日本ではA型フォードという呼び名のほうが通っているでしょうか。ホットロッドのベース車としても有名かも知れません。
フォードモデルAは、かのモデルTの後継車として1927年に登場し、31年までにおよそ500万台が生産されました。実はこのA型フォード、なんと日本でも造られていたことがあったってご存知でしたか。当時は横浜の子安に、フォードの生産工場があり、そこで20万台程度の右ハンドル・A型フォードが造られたと言います(当然、その前にはT型フォードを生産していました)。ちなみに、アメリカ国内のほか、ヨーロッパやロシア、オーストラリアでも造られていました。
モデルAの車体構造はとてもシンプルであったため、実に様々なボディバリエーションがあったことも特徴です。最も安価なロードスターから、セダン、フェートン、ステーションワゴン、トラック、パネルバンまで、実に多くのスタイルが存在しました。アメリカにはモデルAだけの博物館も実在しており、そこに行くと、常用タイプから商用タイプ、スクールバス、果てはタンクローリーまで、信じられない種類のモデルAを見ることができます。実用的で合理的な設計であったからこそ、それだけのバリエーションが生まれたのでしょう。
西川淳の、この個体ここに注目! |
日本では非常に珍しい、モデルAのオープンキャブ(ロードスター)・ピックアップの登場です。
現オーナーは、このスタイルにヒトメボレし、アメリカでレストア済みの個体を見つけてオーダー。アメリカで受け取り、そのまま“グレートレース”に参戦し、10日間4000キロに及ぶラリーを完走後、日本に持ち帰ったという個体です。日本に持ち帰ってからも、有名クラシックカーショップで入念に整備をウケ、現在、ほぼパーフェクトなコンディションで日本のナンバーを取得しています。
実をいうと、ボクもこの個体とともに、グレートレースを戦いました。ラリー中、アメリカで感じるぶんには頼りないぐらいに小さなクルマだと思っていたものでしたが、こうして今、日本で見てみれば、それなりに大きくて驚いてしまいます。日本で見る戦前のクルマというと、たいていはラリーで見かけるヨーロッパのスポーツカーですから、もっと小さいんですね。なるほど、これは確かに、当時のアメリカ車フルサイズです(笑)。

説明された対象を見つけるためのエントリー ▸
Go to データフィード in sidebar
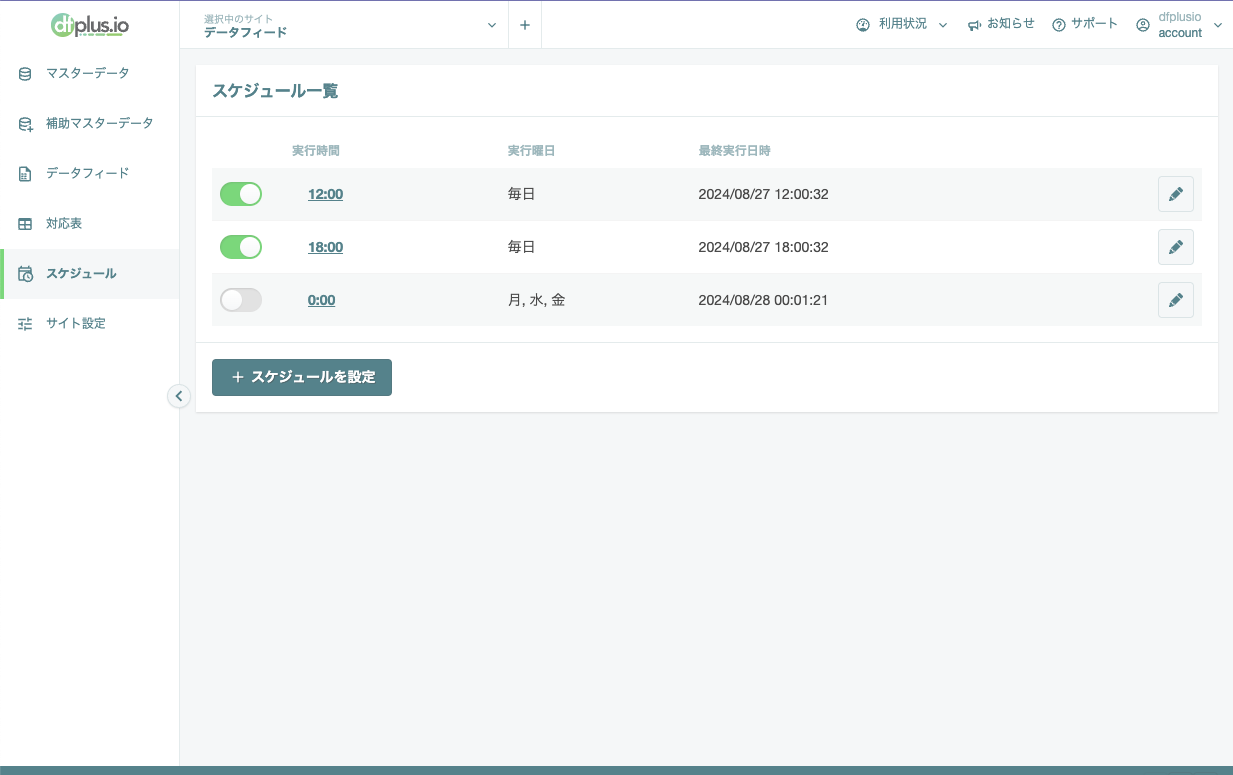 [87, 173]
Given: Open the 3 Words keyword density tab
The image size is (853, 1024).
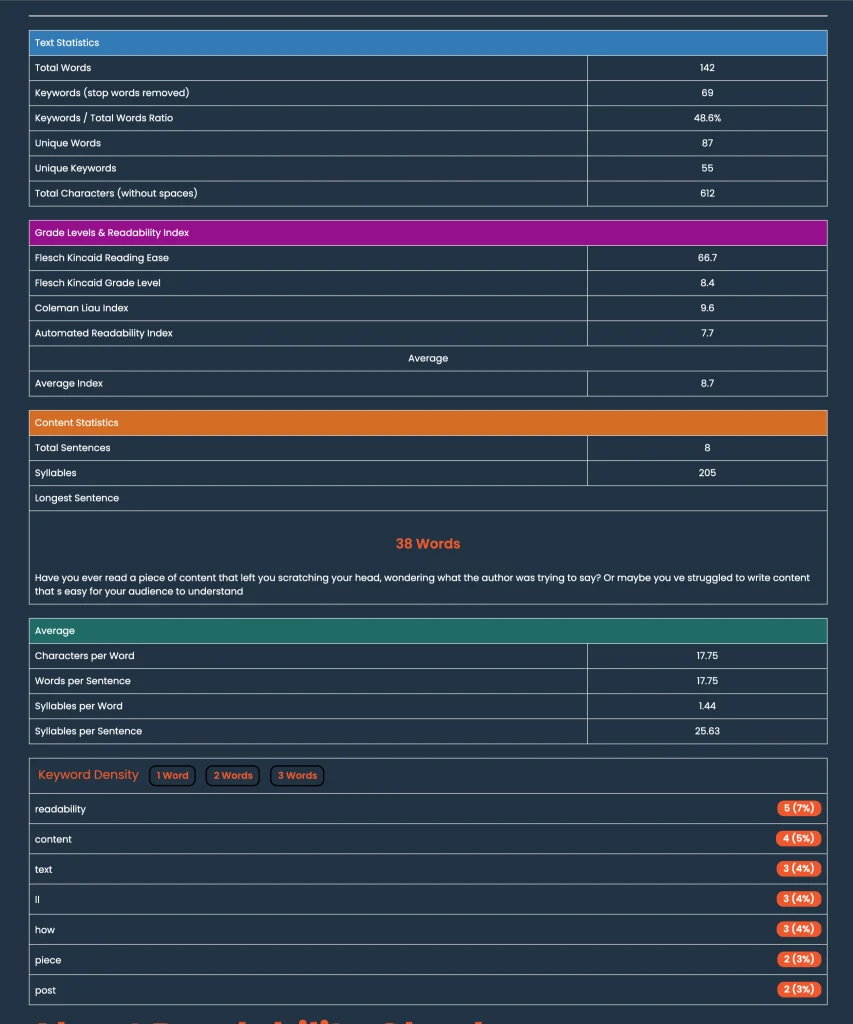Looking at the screenshot, I should (x=296, y=775).
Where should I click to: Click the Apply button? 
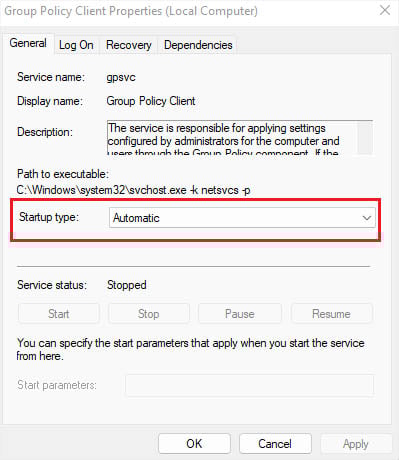[x=356, y=444]

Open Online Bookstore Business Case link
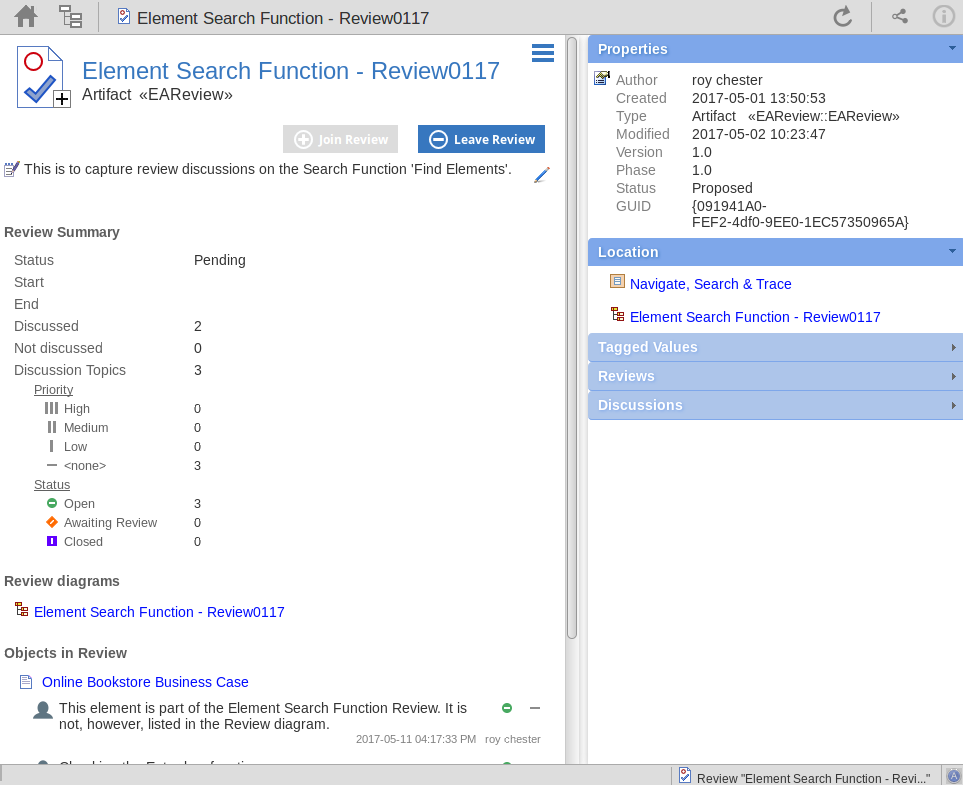(x=145, y=682)
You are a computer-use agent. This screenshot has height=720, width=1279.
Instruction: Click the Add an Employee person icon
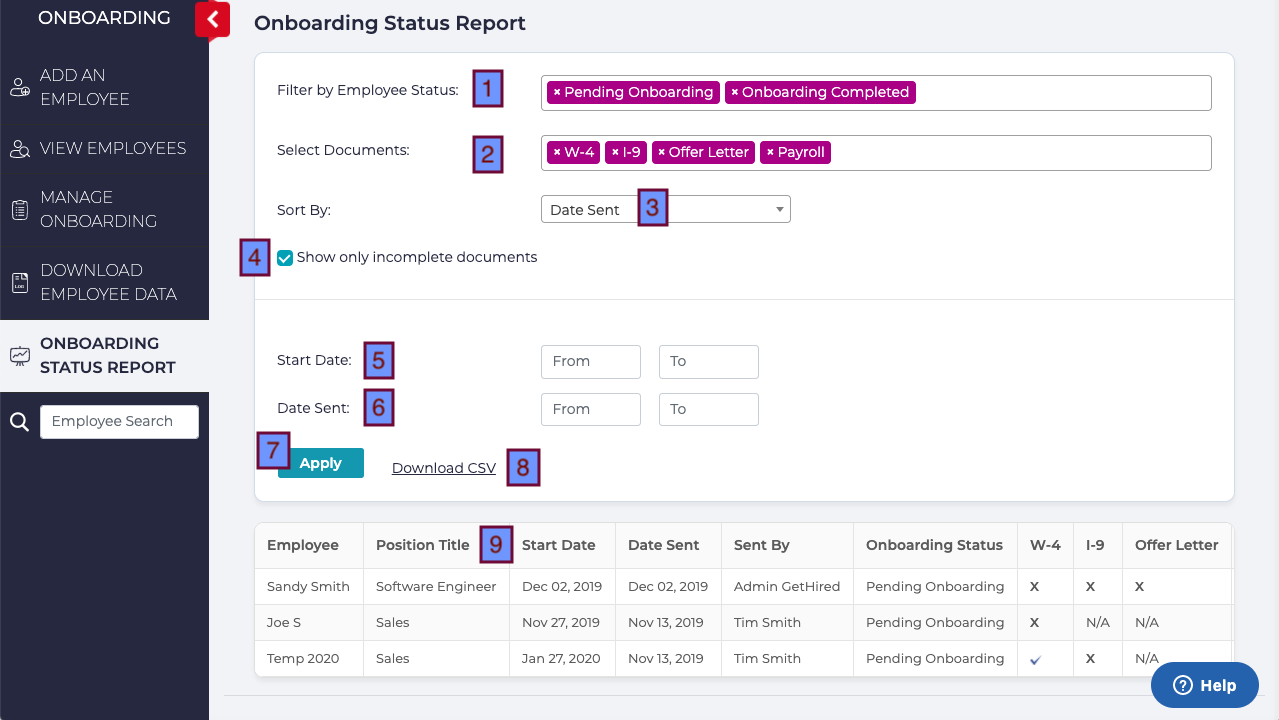19,87
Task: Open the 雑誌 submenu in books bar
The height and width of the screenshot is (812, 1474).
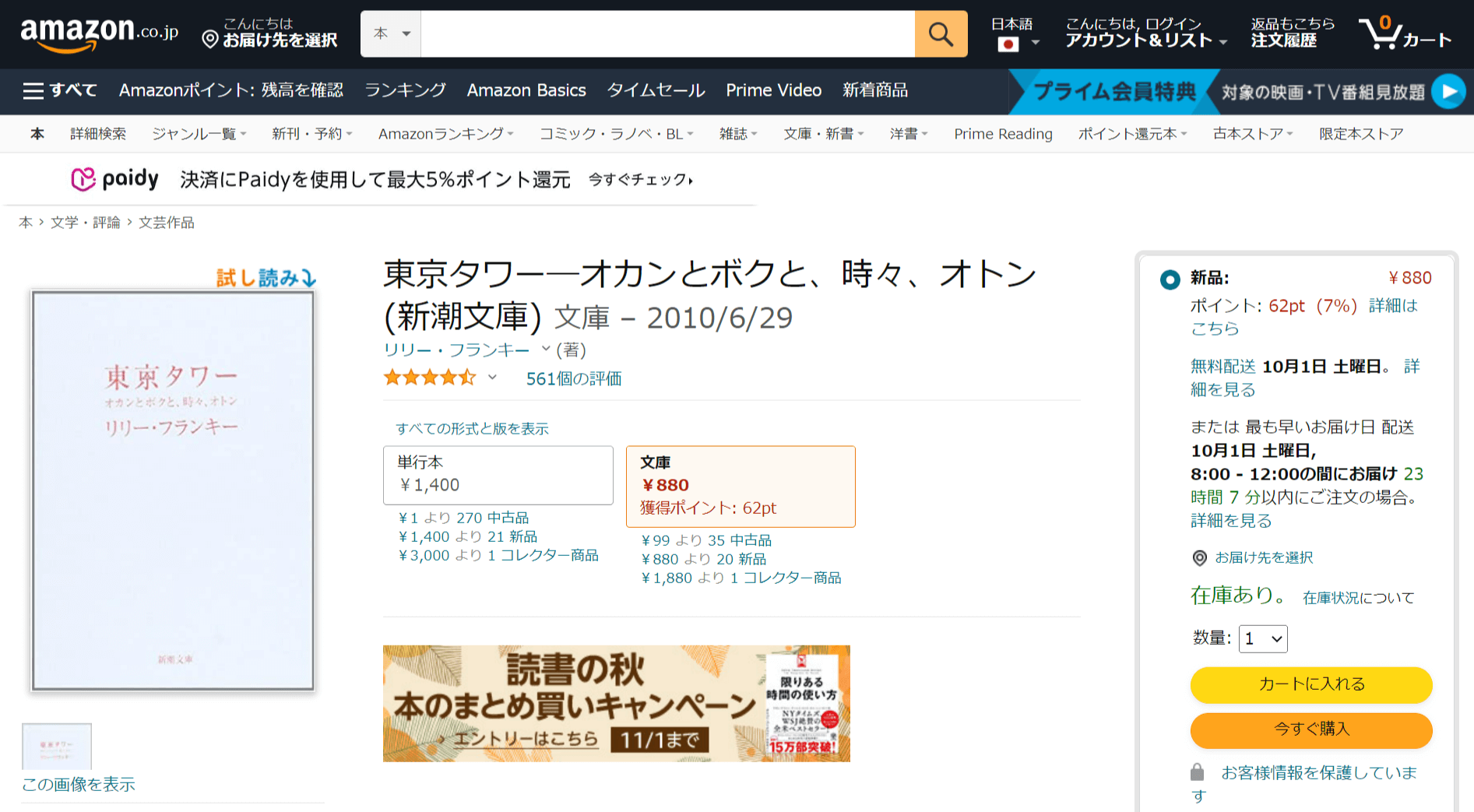Action: pos(737,134)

練習問題 ▸
フォードモデルAの紹介文の続きを、最後の文のあとから書き足してください。 エントリーは本文とは別の出どころから集めたものです。

解答 ▸
驚いたのが、そのパフォーマンスの高さ。とてもじゃないけれど、90年も前のクルマとは思えません。乗り心地は想像以上によく、高速も時速90キロくらいは楽勝です。コーナリングスピードだって悪くない。実際、その直前にミッレミリアで走ったブガッティT40よりも、助手席で感じる限り、クルマはしっかりしていた。戦前にもう、このようなクルマが生まれていたわけですから、アメリカ車を侮ってはいけません。
グリーンに黒、イエローのホイールという組み合わせは、モデルAでは有名なカラーリングのようです。実際、とてもよく似合っている。アメリカのクラシックカーイベントでもよく見かけるコンフィグです。
ピックアップトラックでありながら、2シーターのオープンカーであるというあたりが、いかにもアメリカ的ですね。当時の農夫にとっては、このスタイルが最も便利だった、ということなのでしょうか。オーバーオールのデニムがとても似合いそう!
グレートレースでは、行く先々で大歓迎を受けました。日本人ふたりが乗っていると知れば、さらに拍手喝采で。日本でも、このままクラシックカーイベントに出場すれば、注目度という点で、欧州の名スポーツカーにもひけを取らないと思われます。
荷台にヘイベール(干し草俵)のクラシックな農機具あたりを積みこみ、デニムかウールのオーバーオールを着込んで、イベントに参加する。それくらい洒落っ気のある人に、乗って欲しいものですね。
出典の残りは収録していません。